After the museum, we ate our first hot dog from a street cart vendor. Meh. Then we walked over to Wall Street to find the famous, iconic bull statue (it’s actually two statues – a little girl standing up to a raging bull, but pictures rarely show the girl). On our way, we passed the Trinity Church and walked through the old graveyard. Wow! Some of those tombstones were so old you couldn’t even make out the engravings. We also went inside but there wasn’t much to see as there were prayers happening at that time so they had most of the church closed off. We then walked along Wall Street and took in all of the old buildings (and some famous ones, too: New York Stock Exchange, Tiffany’s, etc…). There were tons of street vendors all over the financial district – both food and gifts. One thing we found amazing was how they restrict vehicular traffic in and out of the area. Several blocks away, on all the streets leading in, are huge barricades built into the road that can be automatically raised and lowered on demand. Each barricade was guarded with one or more security officers, insuring only authorized vehicles could enter. Nobody was driving into the area unless those things were lowered. We finally did find the famous bull statue, but there were SO many people crowded around it taking posed photographs that we couldn’t get a decent shot of it. Oh well, at least we saw it! After that we walked back to the ferry, crossed the bay, and grabbed a Lyft back to the boat. It was a good day.

Monday came and we took our boat over to have hauled. For those that have never seen this done it’s quite the sight. Most marinas use a Travelift – a big, boxy looking machine with huge straps that lifts the boat out of the water.
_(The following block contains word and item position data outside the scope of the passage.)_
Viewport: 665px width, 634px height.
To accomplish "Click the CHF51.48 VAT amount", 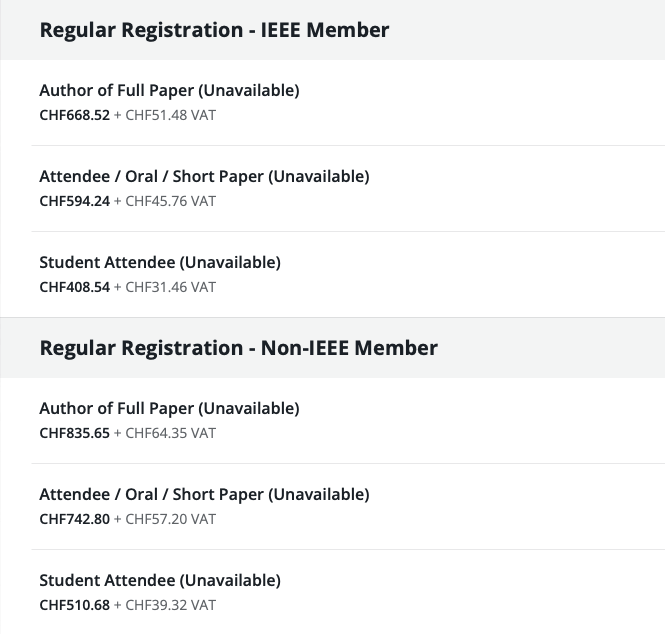I will pyautogui.click(x=170, y=115).
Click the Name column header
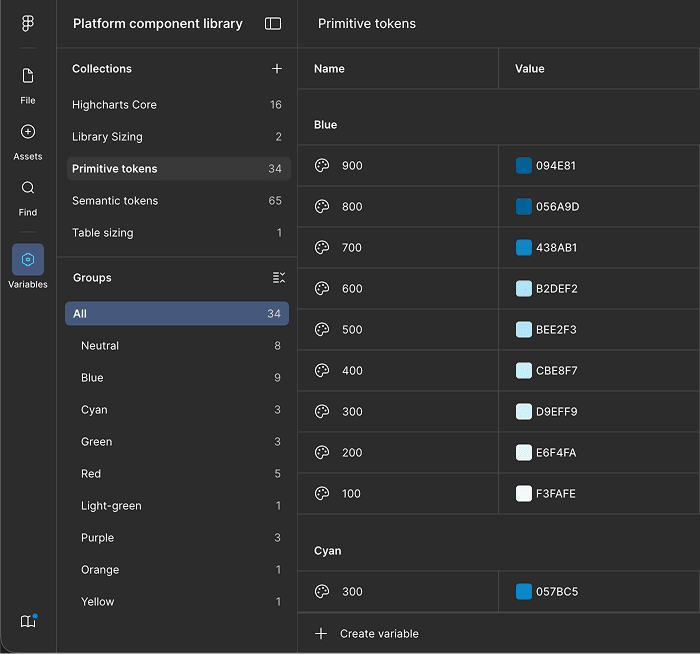The image size is (700, 654). click(329, 69)
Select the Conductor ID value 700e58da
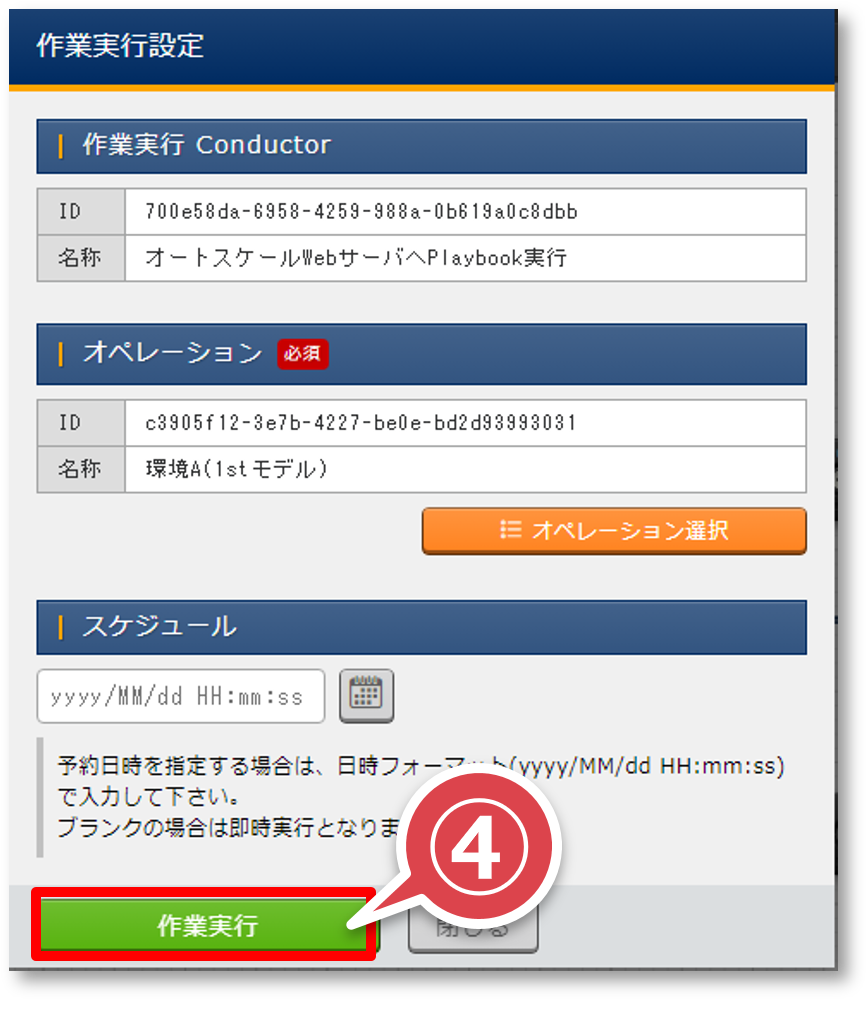The height and width of the screenshot is (1013, 867). tap(361, 211)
They drive the travelift over a special well or bay and lower the straps into the water. You drive your boat into the bay, over the straps, and the machine lifts you out. The entire process takes about 10 minutes. We hauled our boat and just left it hanging in the straps, since the chainplate repair was slated to take an hour or two. We feared the worst: corroded and frozen nuts & bolts, a crack or hole in our fiberglass, or something else entirely. But no, the nuts came right off, and within minutes the bobstay was hanging there and we had the chainplate in our hands (we did lose a nut, though, and it rolled down the inside of the bow underneath our holding tank – quick run to the hardware store)! Sure enough, the old bedding (adhesive/sealant) had failed, causing water to come in. We cleaned everything up, rebedded the chainplate, reattached and tightened the bobstay, and within 2 hours had the job completed. We allowed a few hours for the bedding to cure and we were back at the dock that afternoon.
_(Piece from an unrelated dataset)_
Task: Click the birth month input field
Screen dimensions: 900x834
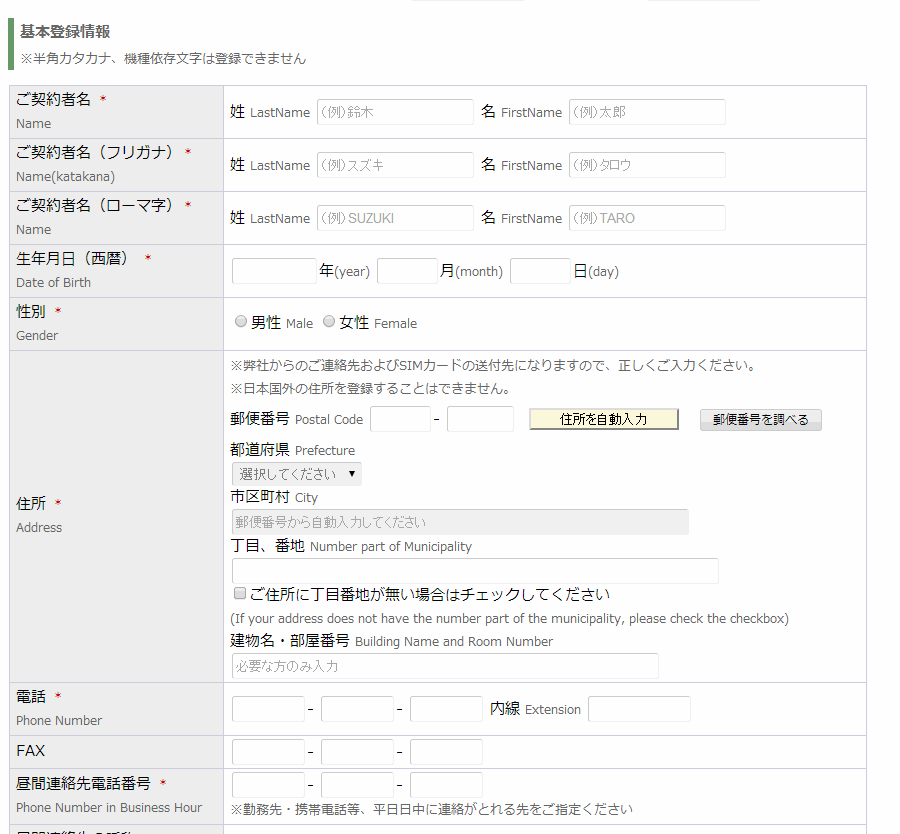Action: [407, 271]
Next we set our sights on a departure. Our next stop was Atlantic City, a 15 hour sail. After that was Cape May. We wanted to wait a day or two here to reprovision and to insure the new repair was good. We looked at the forecast, hoping for a few days of good weather and favorable seas for the run to Atlantic City / Cape May. We had a few favorable days coming up, but after that they were predicting many days (maybe even a week) of storms with seas in the 5-10+ foot range. Not good. We decided to wait out that next system here at the Great Kills Marina, rather than make the run to Atlantic City or Cape May and then have to wait it out there. The slip prices further down were almost double what we were paying here, and if we had to sit and wait out weather, we might as well do it where it’s less expensive. And whatever’s coming now looks like it’s going to pack a punch, as gale warnings and small craft advisories are being raised all along the New Jersey Coast. Good news, though: several days have passed and we still have no leaks with our chainplate!